It’s been about a year since Canada’s biggest banks involved in what can accurately be described as a credit card war.
It all started with a $3.5-billion deal whereby Toronto-Dominion Bank replaced CIBC because the primary issuer of Aeroplan Visa credit cards for the next Ten years. The other banks took notice, and made their own push in to the mass affluent travel rewards category.
For the most part, it appears to be paying off. Credit card (Visa/Mastercard) purchase volumes still rise in a healthy clip, up more than eight percent in 2014, and development in new issues has additionally remained strong.
The quantity of credit cards issued in Canada rose seven per cent to 95 million in 2014, or almost three cards for each Canadian – a trend Canaccord Genuity analyst Gabriel Dechaine called an “explosion” within the level of plastic.
Yet growth in outstanding balances has always been flat or lower since 2011, an indication that consumers are utilizing their cards as transaction tools, less a source of credit.
Banks are successfully convincing consumers to sign up, although not all of them are having as much luck converting new cardholders to new card users.
Dechaine noted that Bank of Quebec, Royal Bank and TD Bank had the best growth metrics in 2014, because they flooded the market with new cards and got customers to actually use them.
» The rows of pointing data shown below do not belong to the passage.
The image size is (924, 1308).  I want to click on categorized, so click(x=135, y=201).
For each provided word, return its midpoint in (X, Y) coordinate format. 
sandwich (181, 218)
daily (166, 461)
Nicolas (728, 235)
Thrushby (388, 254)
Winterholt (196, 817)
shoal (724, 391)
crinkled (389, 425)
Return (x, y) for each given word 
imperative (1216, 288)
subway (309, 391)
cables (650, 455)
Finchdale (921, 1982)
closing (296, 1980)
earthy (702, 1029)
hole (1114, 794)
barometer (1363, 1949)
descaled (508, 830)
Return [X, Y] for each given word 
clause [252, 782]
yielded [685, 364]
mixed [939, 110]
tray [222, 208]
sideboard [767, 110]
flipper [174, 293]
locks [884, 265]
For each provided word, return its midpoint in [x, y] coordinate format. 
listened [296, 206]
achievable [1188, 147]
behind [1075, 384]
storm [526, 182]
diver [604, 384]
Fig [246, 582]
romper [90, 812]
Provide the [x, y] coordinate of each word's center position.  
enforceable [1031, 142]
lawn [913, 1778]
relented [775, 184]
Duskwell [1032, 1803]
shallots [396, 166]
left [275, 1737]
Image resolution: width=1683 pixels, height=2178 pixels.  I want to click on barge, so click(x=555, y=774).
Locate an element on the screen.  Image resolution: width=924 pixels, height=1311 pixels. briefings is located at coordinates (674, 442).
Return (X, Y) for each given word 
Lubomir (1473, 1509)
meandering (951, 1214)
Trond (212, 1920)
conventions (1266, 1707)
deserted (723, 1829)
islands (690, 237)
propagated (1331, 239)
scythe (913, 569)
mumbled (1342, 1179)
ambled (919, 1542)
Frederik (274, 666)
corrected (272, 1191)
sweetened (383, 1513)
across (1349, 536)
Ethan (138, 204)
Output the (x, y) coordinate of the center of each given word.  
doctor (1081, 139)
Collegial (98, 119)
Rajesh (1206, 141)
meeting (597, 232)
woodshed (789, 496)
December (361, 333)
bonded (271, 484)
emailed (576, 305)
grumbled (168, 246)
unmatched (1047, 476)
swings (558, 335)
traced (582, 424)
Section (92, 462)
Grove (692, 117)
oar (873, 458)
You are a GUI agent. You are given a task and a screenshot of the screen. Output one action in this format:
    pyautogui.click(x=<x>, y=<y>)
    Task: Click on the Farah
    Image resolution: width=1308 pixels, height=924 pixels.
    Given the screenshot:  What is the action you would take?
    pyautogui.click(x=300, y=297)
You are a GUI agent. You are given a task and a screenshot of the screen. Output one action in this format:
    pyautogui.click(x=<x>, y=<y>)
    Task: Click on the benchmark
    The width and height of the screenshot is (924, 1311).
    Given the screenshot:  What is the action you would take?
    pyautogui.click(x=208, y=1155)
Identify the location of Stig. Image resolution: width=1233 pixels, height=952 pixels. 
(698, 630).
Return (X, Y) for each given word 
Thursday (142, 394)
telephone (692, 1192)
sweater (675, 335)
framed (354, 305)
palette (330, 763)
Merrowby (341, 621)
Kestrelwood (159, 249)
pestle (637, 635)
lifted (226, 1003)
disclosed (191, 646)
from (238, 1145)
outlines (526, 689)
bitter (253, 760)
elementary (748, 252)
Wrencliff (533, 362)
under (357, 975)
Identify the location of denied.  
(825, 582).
Bank of Montreal, CIBC and National Bank had weaker purchase volume growth.
Scotiabank led the way in which with 16-per-cent development in the number of cards in circulation during 2014. More to the point, it had the greatest compound annual growth rate in purchase volumes since 2008 and exceeded the average in 2014.
“For any bank that has historically operated a sub-scale cards business, we feel the convergence of those trends is really a clear indication of their improving market presence,” Dechaine said.
But the banks are already shifting downmarket to another battleground for growth: TD renewed efforts to push its MBNA portfolio, CIBC co-branded a Tim Hortons’ card, Scotiabank purchased a 20% stake in Canadian Tire’s charge card business, and Royal Bank has a balance transfer marketing campaign.
These moves make sense given just how much profit will come in the category. Credit-card spreads have widened recently due to cheaper funding costs and powerful credit quality, and also the banks wish to bolster development in loans and receivables as lower-end charge card customers are more prone to keep balances.
Dechaine noted that a downmarket push would drive net interest income growth at a time when banks are facing slowing domestic loan growth.
Yet investors might want to be cautious on these moves, due to weaker Canadian economic growth and the potential for a considerable pullback in employment.
The banks’ strategies warrant a close look, but it’s difficult to argue against a source of growth for the Canadian banking sector – specifically in a business that has proven to be so profitable previously.